Somewhere below is a line with "Index du forum (48, 2512)" and, later, a line with "Qu’est-ce que mon"; repeat those two lines and all the lines between them, exactly as they are.

Extracted data
--- START ---

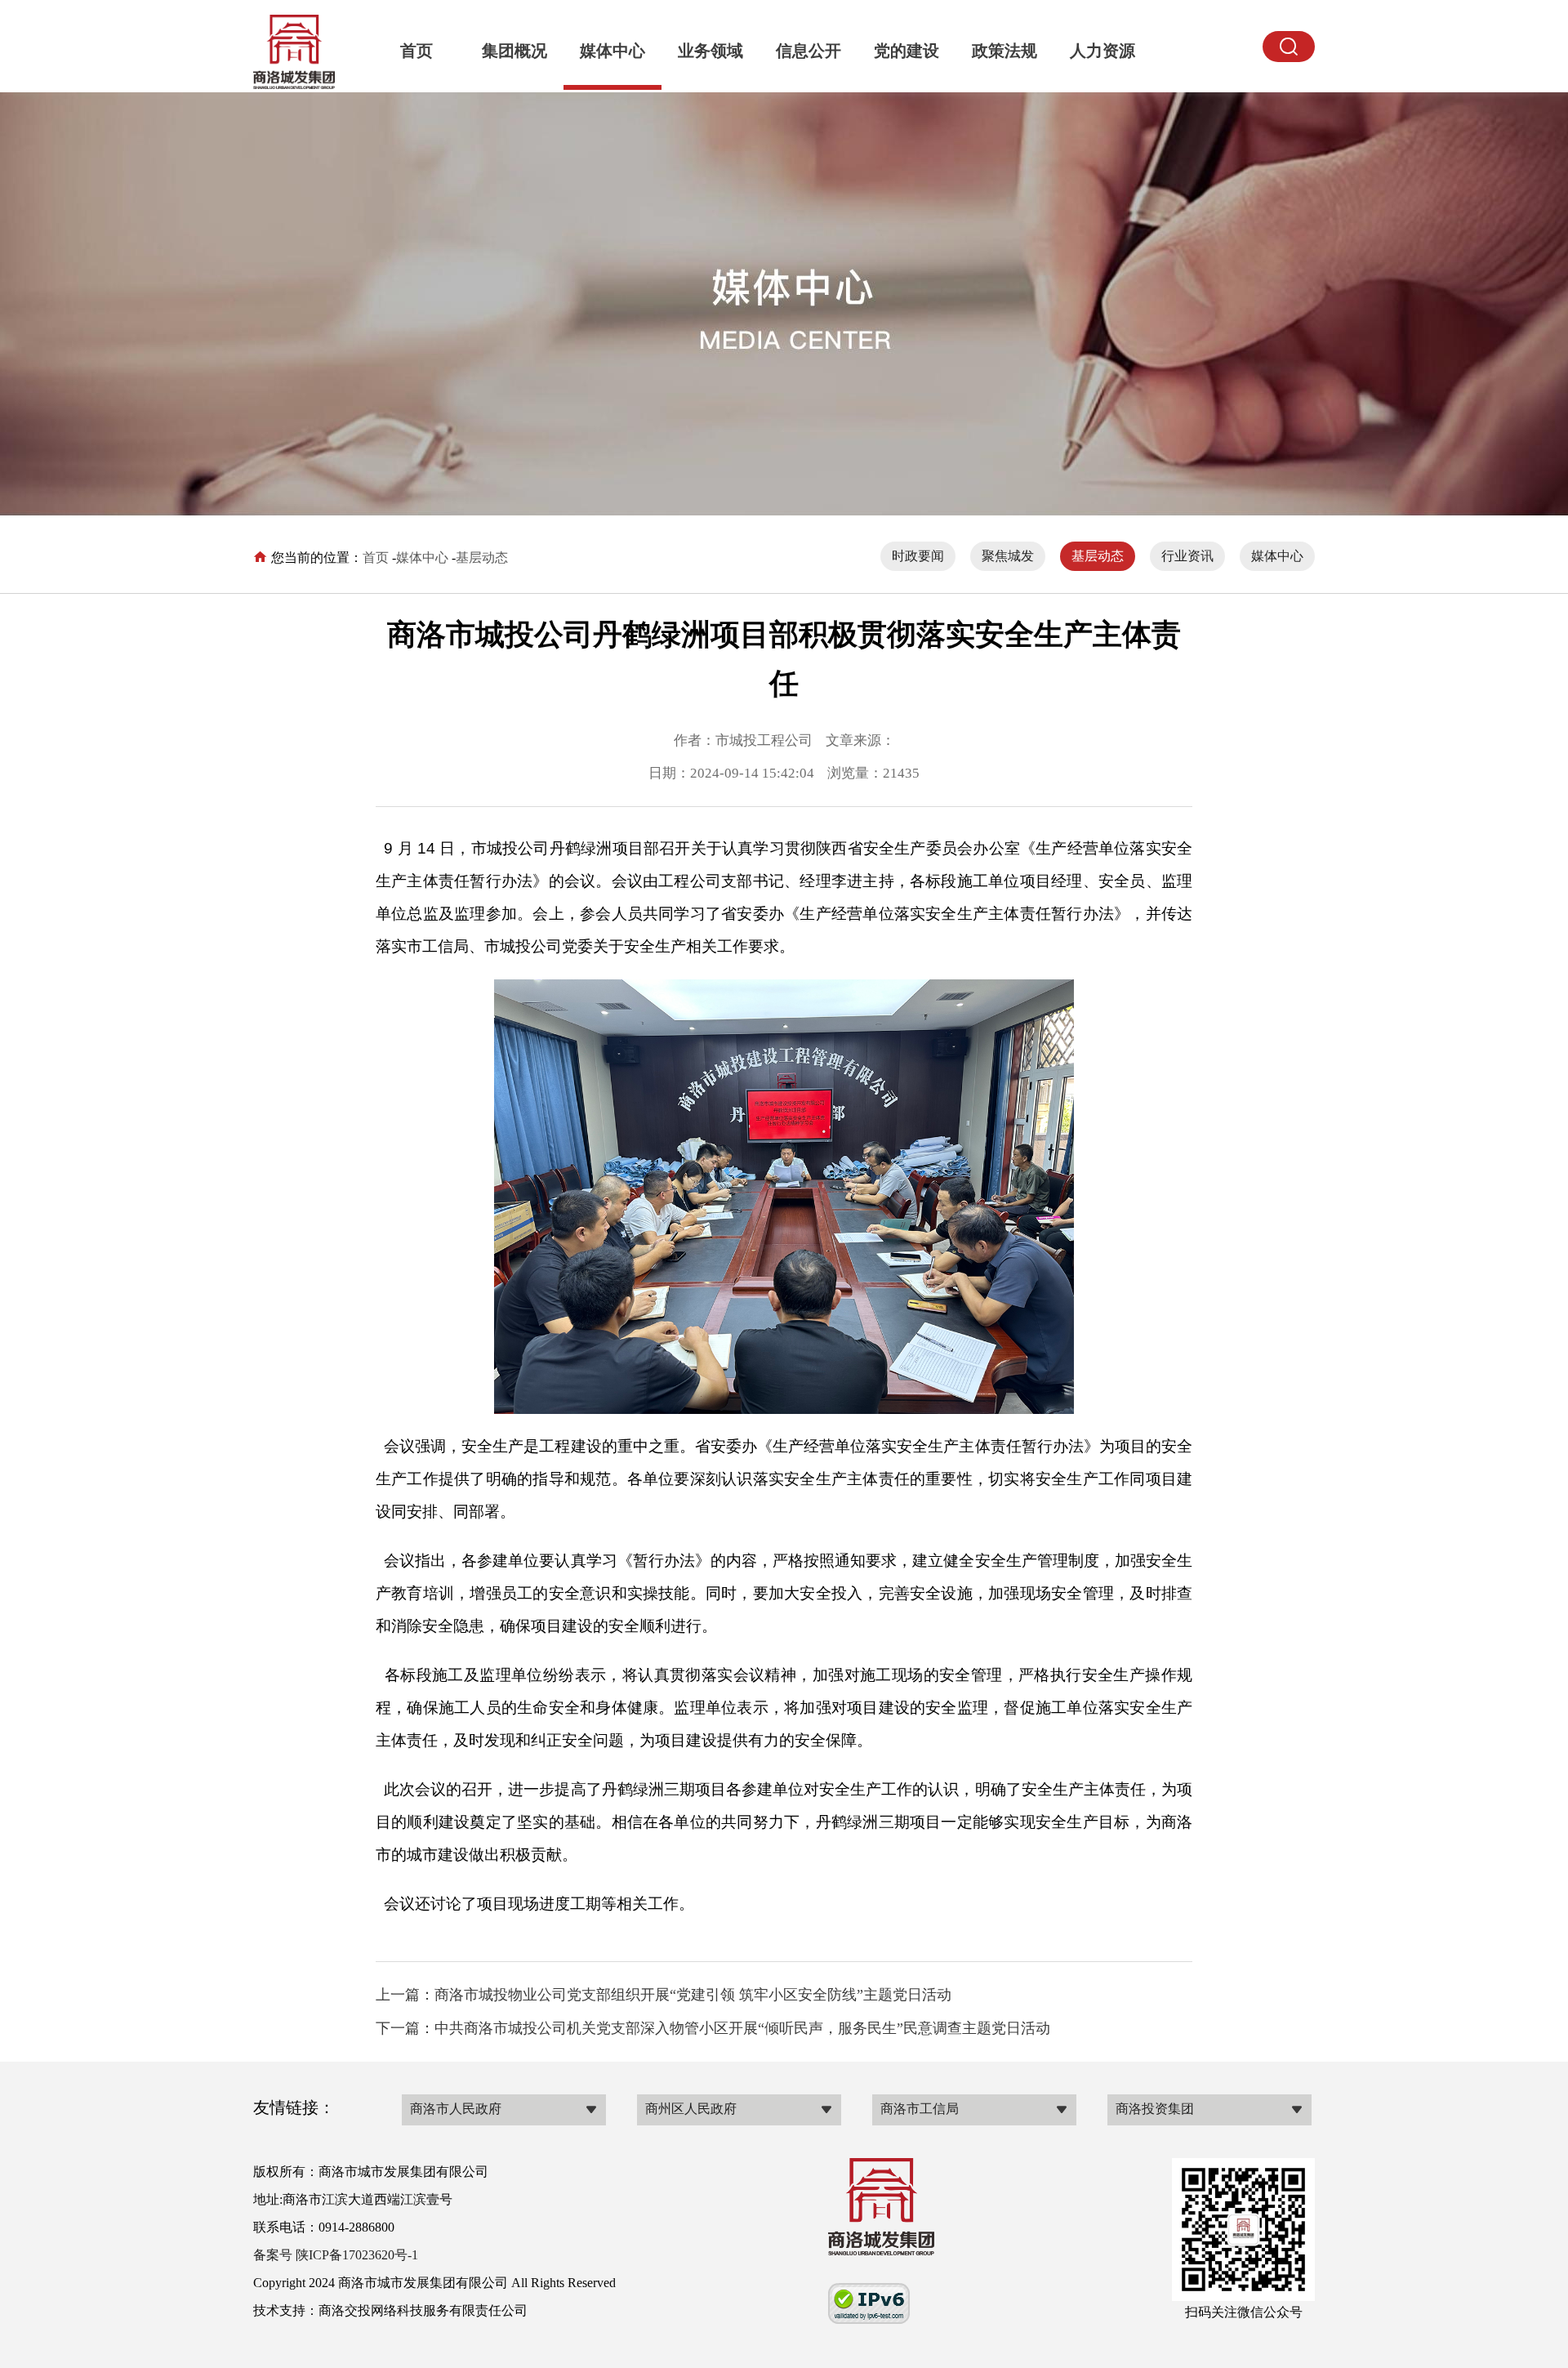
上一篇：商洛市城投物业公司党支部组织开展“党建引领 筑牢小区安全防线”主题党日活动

--- END ---
--- START ---

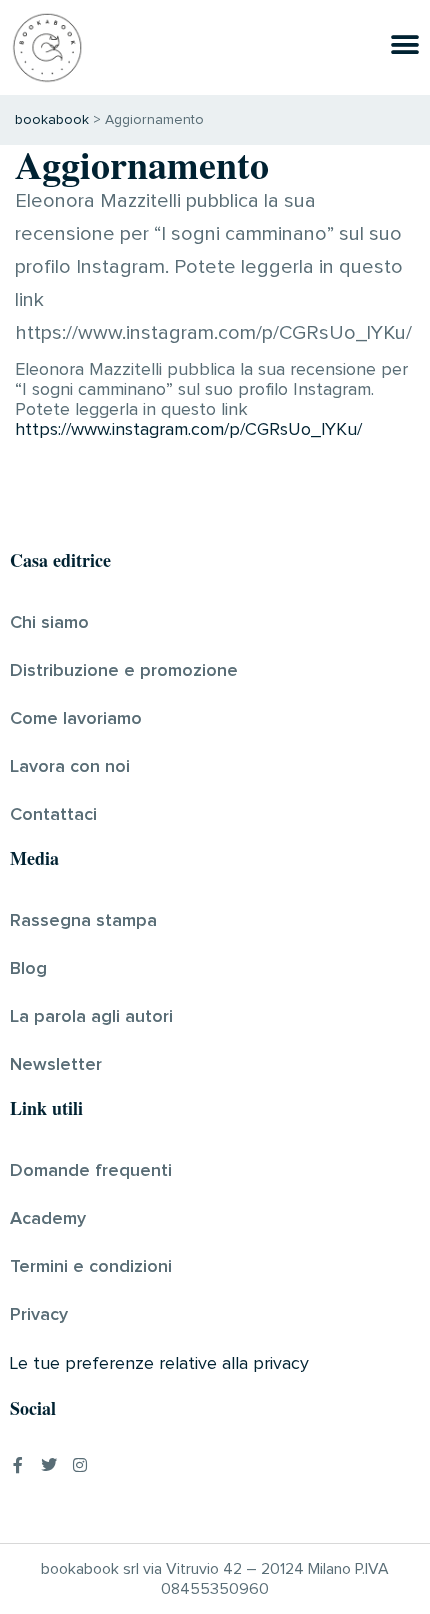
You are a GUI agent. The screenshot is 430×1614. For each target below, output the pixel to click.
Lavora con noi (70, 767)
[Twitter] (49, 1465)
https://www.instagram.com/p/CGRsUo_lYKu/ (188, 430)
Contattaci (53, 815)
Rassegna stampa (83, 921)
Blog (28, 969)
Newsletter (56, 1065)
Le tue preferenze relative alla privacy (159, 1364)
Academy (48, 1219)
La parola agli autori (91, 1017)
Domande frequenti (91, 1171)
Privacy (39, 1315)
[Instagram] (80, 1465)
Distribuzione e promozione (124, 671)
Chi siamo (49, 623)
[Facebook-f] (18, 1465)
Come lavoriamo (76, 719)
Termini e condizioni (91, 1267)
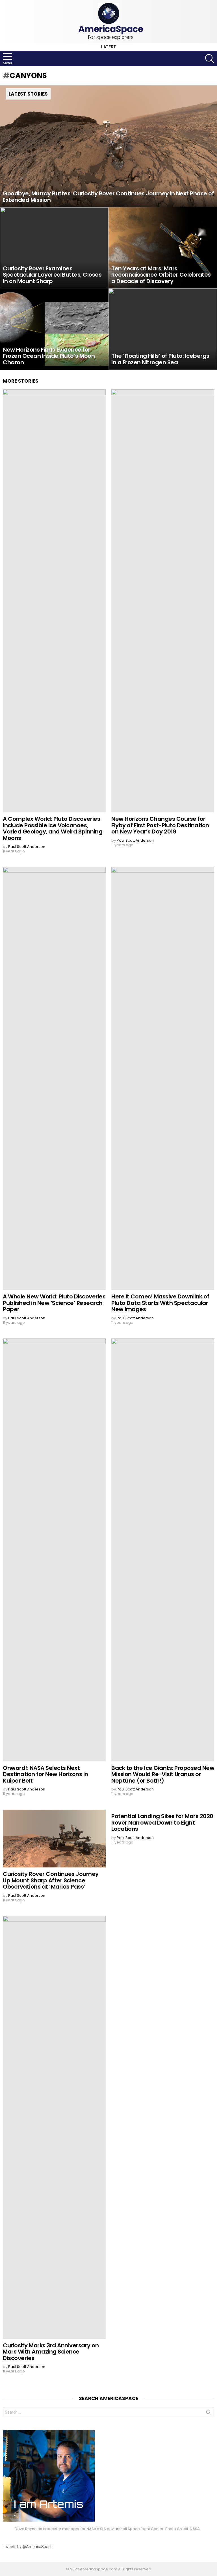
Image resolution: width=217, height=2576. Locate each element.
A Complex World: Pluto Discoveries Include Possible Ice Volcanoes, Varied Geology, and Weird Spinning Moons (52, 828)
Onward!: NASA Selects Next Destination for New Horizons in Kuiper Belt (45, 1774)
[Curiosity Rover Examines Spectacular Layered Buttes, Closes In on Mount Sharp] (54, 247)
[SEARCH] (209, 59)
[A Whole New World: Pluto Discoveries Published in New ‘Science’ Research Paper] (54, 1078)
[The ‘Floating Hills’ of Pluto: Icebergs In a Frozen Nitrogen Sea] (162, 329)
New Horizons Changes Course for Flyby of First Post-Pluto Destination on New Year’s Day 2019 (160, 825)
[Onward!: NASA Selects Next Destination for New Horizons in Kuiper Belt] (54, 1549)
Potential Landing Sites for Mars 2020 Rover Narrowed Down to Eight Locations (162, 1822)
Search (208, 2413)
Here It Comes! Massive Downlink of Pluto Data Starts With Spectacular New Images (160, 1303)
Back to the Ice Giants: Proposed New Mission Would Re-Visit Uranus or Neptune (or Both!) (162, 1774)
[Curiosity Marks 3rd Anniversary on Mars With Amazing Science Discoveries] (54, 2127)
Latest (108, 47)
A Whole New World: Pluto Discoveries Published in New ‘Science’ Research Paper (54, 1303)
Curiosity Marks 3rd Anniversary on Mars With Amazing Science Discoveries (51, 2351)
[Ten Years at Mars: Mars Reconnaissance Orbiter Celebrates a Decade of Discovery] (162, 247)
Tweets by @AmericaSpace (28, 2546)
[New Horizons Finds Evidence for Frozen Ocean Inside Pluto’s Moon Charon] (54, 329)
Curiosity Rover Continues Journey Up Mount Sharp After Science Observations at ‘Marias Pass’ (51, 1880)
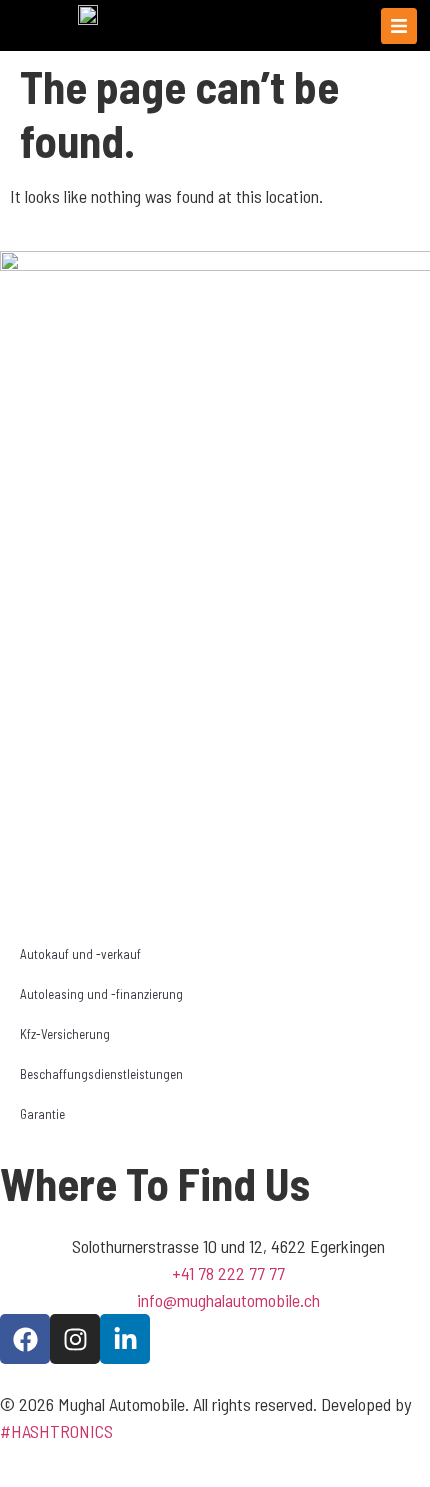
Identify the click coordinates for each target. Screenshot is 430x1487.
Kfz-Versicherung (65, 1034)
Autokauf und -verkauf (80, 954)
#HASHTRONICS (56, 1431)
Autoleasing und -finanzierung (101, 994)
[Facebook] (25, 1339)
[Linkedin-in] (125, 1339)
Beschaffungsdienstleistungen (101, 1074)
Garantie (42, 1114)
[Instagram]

--- END ---
--- START ---

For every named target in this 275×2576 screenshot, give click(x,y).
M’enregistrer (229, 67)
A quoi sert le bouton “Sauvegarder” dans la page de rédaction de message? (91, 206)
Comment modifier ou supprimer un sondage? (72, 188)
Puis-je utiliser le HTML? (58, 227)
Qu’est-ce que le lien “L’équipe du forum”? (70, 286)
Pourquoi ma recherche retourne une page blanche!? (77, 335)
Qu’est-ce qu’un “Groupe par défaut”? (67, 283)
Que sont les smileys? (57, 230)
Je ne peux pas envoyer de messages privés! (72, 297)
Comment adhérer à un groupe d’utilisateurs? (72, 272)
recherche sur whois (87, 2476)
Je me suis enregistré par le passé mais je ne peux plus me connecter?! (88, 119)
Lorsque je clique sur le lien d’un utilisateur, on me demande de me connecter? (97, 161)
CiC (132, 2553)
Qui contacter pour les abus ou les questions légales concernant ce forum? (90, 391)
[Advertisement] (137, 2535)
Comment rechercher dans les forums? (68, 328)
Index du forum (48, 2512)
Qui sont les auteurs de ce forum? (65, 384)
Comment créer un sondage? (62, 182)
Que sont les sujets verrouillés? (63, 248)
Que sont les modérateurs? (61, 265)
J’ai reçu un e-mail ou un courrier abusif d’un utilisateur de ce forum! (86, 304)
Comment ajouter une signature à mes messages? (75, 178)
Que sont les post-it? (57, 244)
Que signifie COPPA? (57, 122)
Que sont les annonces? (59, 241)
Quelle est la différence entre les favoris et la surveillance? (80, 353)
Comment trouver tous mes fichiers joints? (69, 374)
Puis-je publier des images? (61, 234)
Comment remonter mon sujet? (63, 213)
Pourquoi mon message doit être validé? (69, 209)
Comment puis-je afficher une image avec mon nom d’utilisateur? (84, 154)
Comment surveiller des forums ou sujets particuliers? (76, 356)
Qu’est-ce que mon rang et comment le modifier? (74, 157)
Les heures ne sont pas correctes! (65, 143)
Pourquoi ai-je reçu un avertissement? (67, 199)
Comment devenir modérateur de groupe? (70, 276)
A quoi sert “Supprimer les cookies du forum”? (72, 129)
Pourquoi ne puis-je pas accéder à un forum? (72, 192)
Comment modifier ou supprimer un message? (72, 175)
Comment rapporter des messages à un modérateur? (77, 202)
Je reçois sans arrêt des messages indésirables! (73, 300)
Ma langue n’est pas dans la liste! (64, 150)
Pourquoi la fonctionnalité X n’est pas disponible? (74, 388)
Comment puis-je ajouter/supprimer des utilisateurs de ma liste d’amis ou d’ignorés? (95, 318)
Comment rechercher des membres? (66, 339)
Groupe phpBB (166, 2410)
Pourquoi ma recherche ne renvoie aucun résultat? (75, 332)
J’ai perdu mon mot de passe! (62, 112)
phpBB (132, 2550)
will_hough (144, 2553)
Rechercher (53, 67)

--- END ---

Answer space
Index du forum (48, 2512)
Qui sont les auteurs de ce forum? (65, 384)
Comment créer un sondage? (62, 182)
Que sont les sujets verrouillés? (63, 248)
Que sont les modérateurs? (61, 265)
J’ai reçu un e-mail ou un courrier abusif d’un utilisateur de ce forum! (86, 304)
Comment ajouter une signature à mes messages? (75, 178)
Que sont les post-it? (57, 244)
Que signifie COPPA? (57, 122)
Que sont les annonces? (59, 241)
Quelle est la différence entre les favoris et la surveillance? (80, 353)
Comment trouver tous mes fichiers joints? (69, 374)
Puis-je publier des images? (61, 234)
Comment remonter mon sujet? (63, 213)
Pourquoi mon message doit être validé? (69, 209)
Comment puis-je afficher une image avec mon nom d’utilisateur? (84, 154)
Comment surveiller des forums ou sujets particuliers? (76, 356)
Qu’est-ce que mon rang et comment le modifier? (74, 157)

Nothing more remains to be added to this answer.